Sergio Perez won a chaotic and thrilling Monaco Grand Prix as Charles Leclerc’s dreams of winning on home soil were shattered by his flat-footed Ferrari team.
Leclerc navigated a rain-hit start – delayed by more than an hour following a deluge of rain just a dozen minutes before the lights were due to go out on Formula One’s most famous race – to control the early stages.
But the Monegasque’s race fell apart when Ferrari’s strategy was exposed by Red Bull. Perez moved from third to first in the switch from wet to slick rubber, with Leclerc’s team-mate Carlos Sainz second and world champion Max Verstappen third.

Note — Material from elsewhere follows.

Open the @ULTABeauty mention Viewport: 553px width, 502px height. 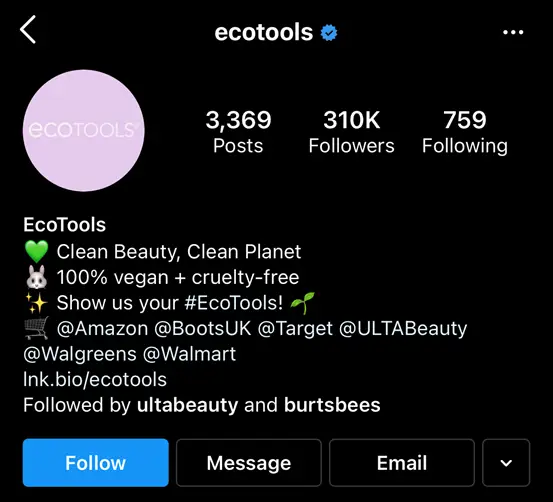pyautogui.click(x=403, y=328)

Leclerc crossed the line in fourth, one place ahead of George Russell with Lando Norris sixth.
Lewis Hamilton started eight and finished in the same position, while Mick Schumacher walked away unharmed from a crash which saw his Haas machinery sensationally split in two.
Following a frenetic climax, Perez finished just 1.1 seconds ahead of Sainz with the top four covered by less than three seconds.
Leclerc took pole position under blue skies here on Saturday, but a downpour in the moments before Sunday’s race changed the complexion of his afternoon.
The scheduled 3pm getaway was delayed by nine minutes, and then again to 3:16pm.
The race started – albeit behind the safety car – but as the rain continued to pepper the Monte Carlo asphalt, Eduardo Freitas, officiating just his second F1 race, suspended the event after just two laps and four minutes.
A 45-minute wait ensued before Portuguese Freitas was ready to go racing. Leclerc led the field away, tippy-toeing his way around the two-mile course, with Sainz behind and the Red Bull duo of Perez and Verstappen line astern.
A dry line swiftly emerged, but with track position imperative at a circuit where overtaking is virtually impossible, the leaders were reluctant to switch to new rubber.
But Red Bull blinked first by putting Perez on the intermediate tyres on lap 16, and it proved a masterstroke. The Mexican delivered two speedy laps and when Leclerc stopped for the inter tread, just two laps later, he emerged behind Perez.
It would get worse for the Monegasque when a pit-stop mix-up saw him queue behind Sainz as both Ferrari men changed to slicks.
In a matter of laps, Leclerc, who has never won on home soil, had dropped from first to fourth. Cue a number of expletives from Leclerc’s cockpit.
Further back, Hamilton was also turning the air blue as he duelled with Alpine’s Esteban Ocon.
“For f*** sake,” yelled the seven-time world champion. “He just put me in the wall. I don’t know if the car is damaged.”
Ocon was later given a five-second penalty for causing a collision, while Hamilton feared he sustained damage but he was able to continue.
Then, on lap 28, the TV cameras dramatically cut to a picture of Schumacher’s car torn in two pieces at the high-speed Swimming Pool chicane.
The German – son of seven-time world champion Michael Schumacher – veered into the barrier on the right, before pirouetting across the track and slamming into the armco barrier on the opposing side of the circuit.
“I am OK,” the 23-year-old said. “I just don’t understand it.”
A virtual safety car and proper safety car were then deployed before a full red flag to remove the two parts of Schumacher’s wrecked machine and repair the barrier.
The drivers returned to the pits and Leclerc was visibly furious as he stomped off to the Ferrari garage.
After a 20-minute delay, the race was under way again, but with a three-hour time limit, only 64 of the allocated 77 laps were completed.
Despite a late charge from Sainz, Perez held his nerve to win for a first time in Monte Carlo and third in F1.
By virtue of finishing third, Verstappen extended his championship lead over Leclerc from six to nine points.
Hamilton, tucked up behind Fernando Alonso’s Alpine, finished 50 seconds back.